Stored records
⁂

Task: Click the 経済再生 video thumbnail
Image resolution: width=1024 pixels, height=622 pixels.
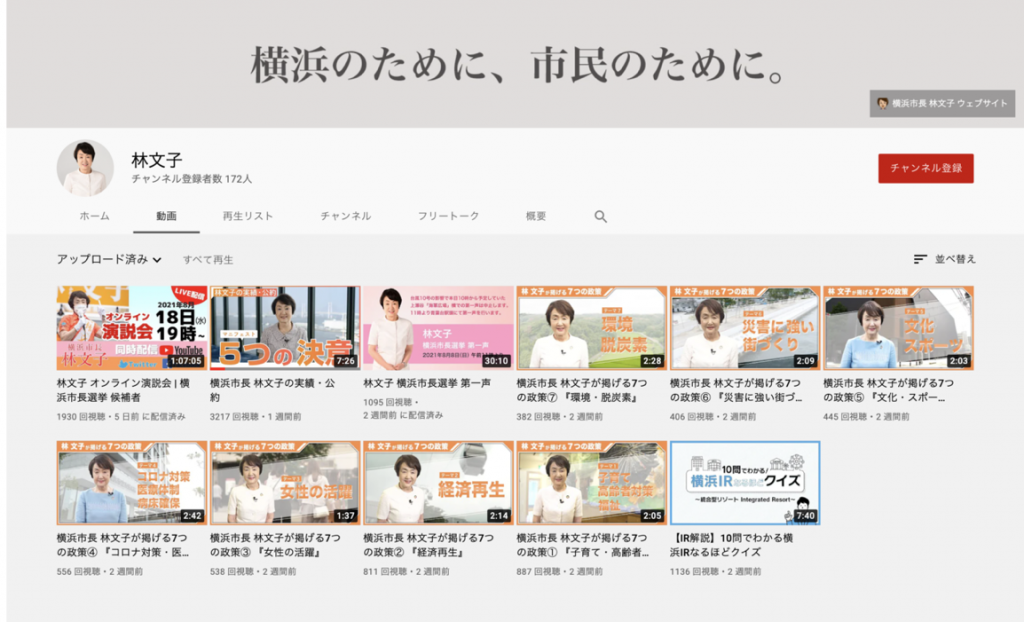Action: [x=438, y=483]
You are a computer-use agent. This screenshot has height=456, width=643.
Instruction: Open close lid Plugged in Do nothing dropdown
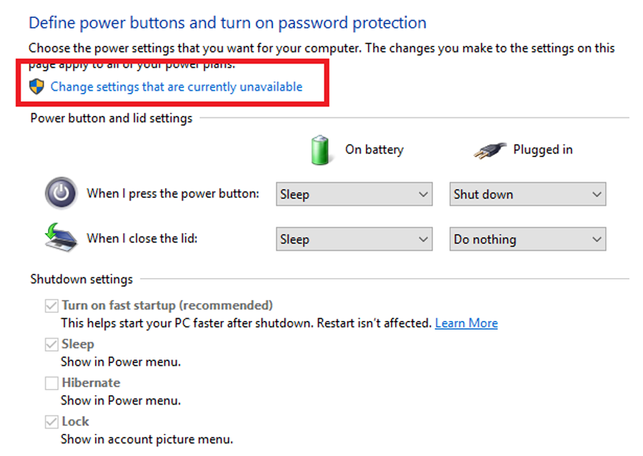528,239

⁂

Your reply should repeat the entries above exactly, leaving the pictures out.

◆ **Response area**
Task: Click the 経済再生 video thumbnail
Image resolution: width=1024 pixels, height=622 pixels.
Action: [x=438, y=483]
You are a computer-use agent. This screenshot has height=456, width=643.
Instruction: Open close lid Plugged in Do nothing dropdown
528,239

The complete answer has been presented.